Da Redação redacao@novohamburgo.org (Siga no Twitter)
A carga tributária no Brasil prejudica os mais pobres, que acabam pagando mais por causa de impostos embutidos nas mercadorias.
A afirmação foi feita pelo candidato do PSDB à Presidência da República, José Serra, em entrevista que foi ao ar na noite de quinta-feira, dia 22, no Programa 3 a 1, da TV Brasil. Segundo Serra, isso coloca o Brasil entre os piores no ranking mundial em termos de impostos.
“Pobre no país paga o dobro em impostos em relação ao rico. Isso proporcionalmente. Por exemplo, a manteiga e uma série de produtos da alimentação têm impostos embutidos”, disse Serra, na entrevista.
Serra afirmou que é possível solucionar a desigualdade no pagamento de impostos embutidos por meio de uma legislação que não dependa de emendas à Constituição. Uma das alternativas que o candidato examina é a criação da “nota fiscal brasileira”, por meio da qual o consumidor terá de volta 30% do equivalente aos impostos pagos em uma determinada compra.
“Vou criar a nota fiscal brasileira. O consumidor vai comprar no varejo e terá de volta 30% do imposto que o varejista pagou”, explicou o candidato, informando que o retorno pode ser por intermédio de crédito tributário ou em dinheiro. “Eu fiz isso em São Paulo [adoção da nota fiscal paulista], e diminuiu a sonegação.”
EXPORTAÇÕES – Para Serra, a questão tributária no Brasil é urgente, mas o futuro governo deve “se antecipar” aos problemas e tentar solucionar os já existentes. Quanto à atual política econômica, o candidato tucano critica a falta de incentivos às exportações. De acordo com ele, o sistema vigente favorece as importações e acaba por prejudicar o que é produzido no país.
“Acho que a gente tem o dever de antecipar os problemas. Para continuar crescendo no futuro, é preciso ter mais investimentos.
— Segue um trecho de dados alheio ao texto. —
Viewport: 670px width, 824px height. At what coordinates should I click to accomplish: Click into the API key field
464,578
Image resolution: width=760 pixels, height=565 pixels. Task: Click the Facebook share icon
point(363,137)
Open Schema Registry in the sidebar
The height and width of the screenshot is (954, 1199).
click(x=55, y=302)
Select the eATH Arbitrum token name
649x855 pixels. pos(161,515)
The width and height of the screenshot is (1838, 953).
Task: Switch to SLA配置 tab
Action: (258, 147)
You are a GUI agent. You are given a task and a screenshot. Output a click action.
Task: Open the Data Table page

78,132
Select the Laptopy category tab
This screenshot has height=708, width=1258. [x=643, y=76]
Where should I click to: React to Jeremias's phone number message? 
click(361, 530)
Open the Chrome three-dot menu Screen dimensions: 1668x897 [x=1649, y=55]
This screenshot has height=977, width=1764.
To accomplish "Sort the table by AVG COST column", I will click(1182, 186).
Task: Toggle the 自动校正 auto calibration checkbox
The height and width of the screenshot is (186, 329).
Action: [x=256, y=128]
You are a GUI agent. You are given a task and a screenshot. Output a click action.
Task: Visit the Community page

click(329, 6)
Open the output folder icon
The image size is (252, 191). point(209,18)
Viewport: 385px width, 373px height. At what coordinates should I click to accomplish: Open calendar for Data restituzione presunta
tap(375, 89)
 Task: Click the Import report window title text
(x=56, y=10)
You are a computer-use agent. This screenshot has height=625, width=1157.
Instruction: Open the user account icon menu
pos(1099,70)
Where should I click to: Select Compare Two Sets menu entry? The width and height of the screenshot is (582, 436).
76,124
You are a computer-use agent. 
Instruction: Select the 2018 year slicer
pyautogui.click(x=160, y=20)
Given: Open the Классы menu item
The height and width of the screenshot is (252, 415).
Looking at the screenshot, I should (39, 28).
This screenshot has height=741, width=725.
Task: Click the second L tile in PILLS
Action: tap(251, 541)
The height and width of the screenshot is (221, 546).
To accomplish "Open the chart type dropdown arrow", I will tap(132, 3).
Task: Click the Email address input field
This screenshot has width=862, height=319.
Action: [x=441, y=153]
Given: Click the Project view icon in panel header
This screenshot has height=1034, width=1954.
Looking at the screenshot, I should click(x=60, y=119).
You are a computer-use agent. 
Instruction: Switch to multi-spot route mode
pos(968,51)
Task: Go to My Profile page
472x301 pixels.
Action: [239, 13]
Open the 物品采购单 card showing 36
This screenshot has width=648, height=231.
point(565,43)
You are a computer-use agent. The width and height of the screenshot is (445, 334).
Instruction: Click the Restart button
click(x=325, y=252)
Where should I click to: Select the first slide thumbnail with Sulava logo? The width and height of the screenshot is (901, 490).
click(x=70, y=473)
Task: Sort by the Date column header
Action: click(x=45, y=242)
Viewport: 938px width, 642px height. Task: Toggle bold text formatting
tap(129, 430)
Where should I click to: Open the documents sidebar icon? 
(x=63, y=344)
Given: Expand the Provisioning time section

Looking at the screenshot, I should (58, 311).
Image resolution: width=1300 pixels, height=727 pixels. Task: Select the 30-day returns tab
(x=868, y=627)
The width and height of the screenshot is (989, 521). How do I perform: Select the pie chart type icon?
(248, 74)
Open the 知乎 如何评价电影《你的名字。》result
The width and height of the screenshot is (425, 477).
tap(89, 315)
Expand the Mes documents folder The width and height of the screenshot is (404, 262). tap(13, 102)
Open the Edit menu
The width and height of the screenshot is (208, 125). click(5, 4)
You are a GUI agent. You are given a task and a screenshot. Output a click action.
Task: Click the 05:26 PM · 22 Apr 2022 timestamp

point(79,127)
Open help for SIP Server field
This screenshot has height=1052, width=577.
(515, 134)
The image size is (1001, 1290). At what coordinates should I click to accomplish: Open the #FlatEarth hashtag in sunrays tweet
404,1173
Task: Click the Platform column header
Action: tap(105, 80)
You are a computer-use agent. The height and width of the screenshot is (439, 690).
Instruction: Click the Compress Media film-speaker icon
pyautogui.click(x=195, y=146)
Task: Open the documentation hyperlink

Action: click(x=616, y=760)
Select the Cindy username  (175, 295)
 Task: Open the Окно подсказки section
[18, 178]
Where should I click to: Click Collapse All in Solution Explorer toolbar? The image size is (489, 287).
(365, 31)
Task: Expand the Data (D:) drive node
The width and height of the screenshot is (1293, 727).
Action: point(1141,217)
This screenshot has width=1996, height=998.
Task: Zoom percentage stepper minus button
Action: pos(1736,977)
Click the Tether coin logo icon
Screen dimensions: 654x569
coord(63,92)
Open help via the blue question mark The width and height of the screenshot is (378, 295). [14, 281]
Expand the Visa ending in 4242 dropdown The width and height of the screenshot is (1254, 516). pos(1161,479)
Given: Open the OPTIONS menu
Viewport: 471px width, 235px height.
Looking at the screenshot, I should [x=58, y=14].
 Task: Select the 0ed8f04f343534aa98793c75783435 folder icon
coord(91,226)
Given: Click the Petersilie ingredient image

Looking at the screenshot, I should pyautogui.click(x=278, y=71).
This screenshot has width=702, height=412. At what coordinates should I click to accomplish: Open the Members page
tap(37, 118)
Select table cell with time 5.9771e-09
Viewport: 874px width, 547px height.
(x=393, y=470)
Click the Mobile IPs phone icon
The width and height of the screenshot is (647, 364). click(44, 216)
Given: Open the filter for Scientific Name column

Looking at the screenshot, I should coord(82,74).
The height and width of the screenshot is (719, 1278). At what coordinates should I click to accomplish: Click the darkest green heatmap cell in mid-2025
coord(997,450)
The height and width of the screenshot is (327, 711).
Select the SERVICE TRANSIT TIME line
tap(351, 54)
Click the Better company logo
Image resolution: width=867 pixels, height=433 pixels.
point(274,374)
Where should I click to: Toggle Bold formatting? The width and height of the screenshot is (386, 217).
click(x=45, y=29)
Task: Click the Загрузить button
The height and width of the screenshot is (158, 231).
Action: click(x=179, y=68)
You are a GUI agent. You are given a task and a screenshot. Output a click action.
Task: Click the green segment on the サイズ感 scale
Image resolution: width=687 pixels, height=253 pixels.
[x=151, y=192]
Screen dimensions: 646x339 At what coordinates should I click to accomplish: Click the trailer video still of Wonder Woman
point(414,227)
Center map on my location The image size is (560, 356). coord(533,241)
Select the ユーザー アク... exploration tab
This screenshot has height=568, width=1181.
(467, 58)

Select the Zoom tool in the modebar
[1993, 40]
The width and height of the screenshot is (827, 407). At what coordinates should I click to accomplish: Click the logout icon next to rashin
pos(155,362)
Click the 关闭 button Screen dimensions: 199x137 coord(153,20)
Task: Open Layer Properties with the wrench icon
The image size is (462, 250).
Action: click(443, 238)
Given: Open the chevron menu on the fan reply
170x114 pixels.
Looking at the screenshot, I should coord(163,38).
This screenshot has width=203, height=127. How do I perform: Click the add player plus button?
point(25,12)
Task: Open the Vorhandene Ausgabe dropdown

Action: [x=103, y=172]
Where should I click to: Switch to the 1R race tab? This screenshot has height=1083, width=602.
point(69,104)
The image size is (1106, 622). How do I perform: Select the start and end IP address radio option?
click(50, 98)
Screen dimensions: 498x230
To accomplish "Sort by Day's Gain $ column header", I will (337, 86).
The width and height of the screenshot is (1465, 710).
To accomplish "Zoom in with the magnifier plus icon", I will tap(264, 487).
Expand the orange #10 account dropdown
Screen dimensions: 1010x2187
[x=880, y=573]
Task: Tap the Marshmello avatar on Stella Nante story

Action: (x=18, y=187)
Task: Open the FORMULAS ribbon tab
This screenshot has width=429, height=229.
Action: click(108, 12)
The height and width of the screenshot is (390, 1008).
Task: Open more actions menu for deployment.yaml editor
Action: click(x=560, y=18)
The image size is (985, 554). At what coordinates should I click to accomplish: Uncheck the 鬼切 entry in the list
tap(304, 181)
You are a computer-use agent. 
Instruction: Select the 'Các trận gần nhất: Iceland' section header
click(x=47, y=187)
No Brasil está se importando demais e exportando de menos. Tem gente dentro do governo, em nível de ministério, que pensa como nós. Não é uma coisa isolada”, afirmou Serra.
Em seguida, o candidato acrescentou que: “É preciso fazer uma equipe homogênea. Hoje há diferenças [nas posições assumidas pelos responsáveis] entre o Banco Central e [os ministérios do] Planejamento e Fazenda. É preciso ter um time harmônico.”